Simplification method of cross-sectional area of key block (Specimen PS).
Table 7 shows the maximum loads and tensile strengths obtained from test results and calculation results, based on the above assumption. As shown in Table 7, the tensile stresses of the key block were almost the same, regardless of cross-section replacement methods of the key block. From the four-point bending tests, the tensile stresses of Specimen HS and PS were 0.87 to 0.89 N/mm2, which were almost the same results. Comparing the maximum loads of the proposed block system, shown in Table 7, and Specimen CS, described in Equation (13), the maximum load of Specimen CS is about 1/4 to 1/3 of that of Specimens HS and PS. This result means that the proposed block system has significantly improved seismic performance in the out-of-plane direction.
Table 7.
Maximum load and tensile stress.
5. Conclusions
The current paper presented the out-of-plane experimental tests of the two types of new concrete block walls, as well as a typical block wall, and investigated the development of predominant period, profiles of acceleration and displacement, and maximum tensile strength of each specimen. The following major findings were obtained:
- (1)
- From the shaking table test results, no extension of the predominant period was observed in all specimens, and this result was consistent with the fact that there was no noticeable damage to each specimen, until the final excitation. Since there was a gap between the main and key blocks in the proposed block system, the periods of Specimen HS and PS were longer than that of Specimen CS in all stages. The acceleration and displacement values were the largest on the upper side than the center in all specimens. This result is consistent with the wall constraints, which, at the bottom and top of the wall, were the fixed roller supports, respectively. In addition, due to the gap in the proposed block system, Specimens HS and PS had smaller acceleration and larger displacement than Specimen CS.
- (2)
- During the laying works, Specimen CB collapsed when the inclination angle was 21°, and the force that cause the out-of-plane failure was 3.4 kN.
- (3)
- From the four-point bending test results, the tensile stresses of the key block were almost the same, regardless of rectangular cross-section replacement methods of the key block. The tensile stresses of Specimen HS and PS were 0.87 to 0.89 N/mm2, which were almost the same results. Furthermore, the maximum load of Specimen CS was about 1/4 to 1/3 of that of Specimens HS and PS. This result means that the proposed block system has significantly improved seismic performance in the out-of-plane direction.

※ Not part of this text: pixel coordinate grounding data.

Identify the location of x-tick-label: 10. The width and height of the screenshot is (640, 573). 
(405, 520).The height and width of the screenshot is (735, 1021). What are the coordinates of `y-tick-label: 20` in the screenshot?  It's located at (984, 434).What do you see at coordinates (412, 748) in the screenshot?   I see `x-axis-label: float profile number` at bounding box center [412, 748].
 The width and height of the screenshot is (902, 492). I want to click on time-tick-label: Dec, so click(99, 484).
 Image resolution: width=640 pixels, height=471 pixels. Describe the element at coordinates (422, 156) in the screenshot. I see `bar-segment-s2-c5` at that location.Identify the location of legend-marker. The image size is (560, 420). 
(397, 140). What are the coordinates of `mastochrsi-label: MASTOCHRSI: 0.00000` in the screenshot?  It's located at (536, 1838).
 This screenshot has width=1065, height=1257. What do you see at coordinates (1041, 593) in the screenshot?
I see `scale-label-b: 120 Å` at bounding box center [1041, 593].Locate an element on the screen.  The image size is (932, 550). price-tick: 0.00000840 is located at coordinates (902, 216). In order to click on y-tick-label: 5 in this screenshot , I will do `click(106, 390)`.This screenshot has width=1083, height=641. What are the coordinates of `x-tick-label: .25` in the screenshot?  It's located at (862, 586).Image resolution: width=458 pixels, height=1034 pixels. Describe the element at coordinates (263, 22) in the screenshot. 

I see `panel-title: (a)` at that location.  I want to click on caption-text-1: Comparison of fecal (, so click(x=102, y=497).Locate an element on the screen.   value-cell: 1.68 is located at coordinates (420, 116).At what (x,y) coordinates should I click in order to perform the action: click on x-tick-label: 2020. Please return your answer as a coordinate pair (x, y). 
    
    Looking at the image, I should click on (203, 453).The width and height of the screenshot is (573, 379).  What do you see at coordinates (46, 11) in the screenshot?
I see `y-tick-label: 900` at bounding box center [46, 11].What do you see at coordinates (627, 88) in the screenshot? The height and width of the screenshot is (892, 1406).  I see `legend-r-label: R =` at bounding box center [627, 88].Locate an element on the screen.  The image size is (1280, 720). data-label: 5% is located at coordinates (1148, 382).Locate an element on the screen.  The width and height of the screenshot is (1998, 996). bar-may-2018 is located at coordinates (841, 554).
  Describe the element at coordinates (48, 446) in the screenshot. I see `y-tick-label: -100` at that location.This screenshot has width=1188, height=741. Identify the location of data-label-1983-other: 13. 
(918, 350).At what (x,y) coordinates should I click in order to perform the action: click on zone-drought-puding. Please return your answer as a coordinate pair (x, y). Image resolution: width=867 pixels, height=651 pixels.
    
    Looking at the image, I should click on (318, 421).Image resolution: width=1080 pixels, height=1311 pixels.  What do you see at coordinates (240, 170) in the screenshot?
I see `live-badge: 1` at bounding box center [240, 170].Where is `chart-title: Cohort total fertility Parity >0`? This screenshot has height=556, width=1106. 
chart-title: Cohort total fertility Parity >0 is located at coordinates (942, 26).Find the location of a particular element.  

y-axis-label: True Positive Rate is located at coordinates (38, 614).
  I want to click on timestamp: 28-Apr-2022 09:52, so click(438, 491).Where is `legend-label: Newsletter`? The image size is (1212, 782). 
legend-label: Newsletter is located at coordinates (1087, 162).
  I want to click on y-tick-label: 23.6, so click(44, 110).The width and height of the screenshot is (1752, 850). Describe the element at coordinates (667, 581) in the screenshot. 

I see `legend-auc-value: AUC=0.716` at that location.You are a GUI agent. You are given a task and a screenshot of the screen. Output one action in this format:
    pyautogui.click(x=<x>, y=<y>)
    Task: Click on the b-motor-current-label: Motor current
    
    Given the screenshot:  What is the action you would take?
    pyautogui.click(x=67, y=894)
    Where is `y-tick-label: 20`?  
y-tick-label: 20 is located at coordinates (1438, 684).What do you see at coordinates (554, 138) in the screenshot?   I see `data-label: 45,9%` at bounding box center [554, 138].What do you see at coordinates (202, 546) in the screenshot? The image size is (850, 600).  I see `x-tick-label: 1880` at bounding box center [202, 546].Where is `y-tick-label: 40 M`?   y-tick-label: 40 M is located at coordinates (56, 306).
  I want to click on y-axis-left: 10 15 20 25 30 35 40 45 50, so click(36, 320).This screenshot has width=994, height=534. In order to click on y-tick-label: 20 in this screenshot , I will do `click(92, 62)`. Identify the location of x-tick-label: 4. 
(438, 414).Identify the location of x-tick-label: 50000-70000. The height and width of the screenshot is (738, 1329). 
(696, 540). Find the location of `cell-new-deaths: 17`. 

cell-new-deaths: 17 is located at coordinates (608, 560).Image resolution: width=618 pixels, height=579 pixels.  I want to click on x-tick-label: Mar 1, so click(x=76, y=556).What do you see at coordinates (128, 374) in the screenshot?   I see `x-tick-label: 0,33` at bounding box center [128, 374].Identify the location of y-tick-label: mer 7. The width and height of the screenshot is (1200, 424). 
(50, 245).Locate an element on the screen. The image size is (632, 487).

The current paper focused only on the out-of-plane experimental behavior. The experimental data should be investigated from numerical perspectives in future studies.
Author Contributions
All authors have contributed to the development of the research and in the elaboration of this article. Particularly, H.C. contributed to the methodology and experimental research, and K.-S.L. contributed the methodology and edited the manuscript. All authors have read and agreed to the published version of the manuscript.
Funding
This research received no external funding.
Acknowledgments
This research was supported by a grant (2020-MOIS31-012) from the Fundamental Technology Development program for Extreme Disaster Response, funded by Ministry of Interior and Safety (MOIS, Korea).
Conflicts of Interest
The authors declare no competing interests.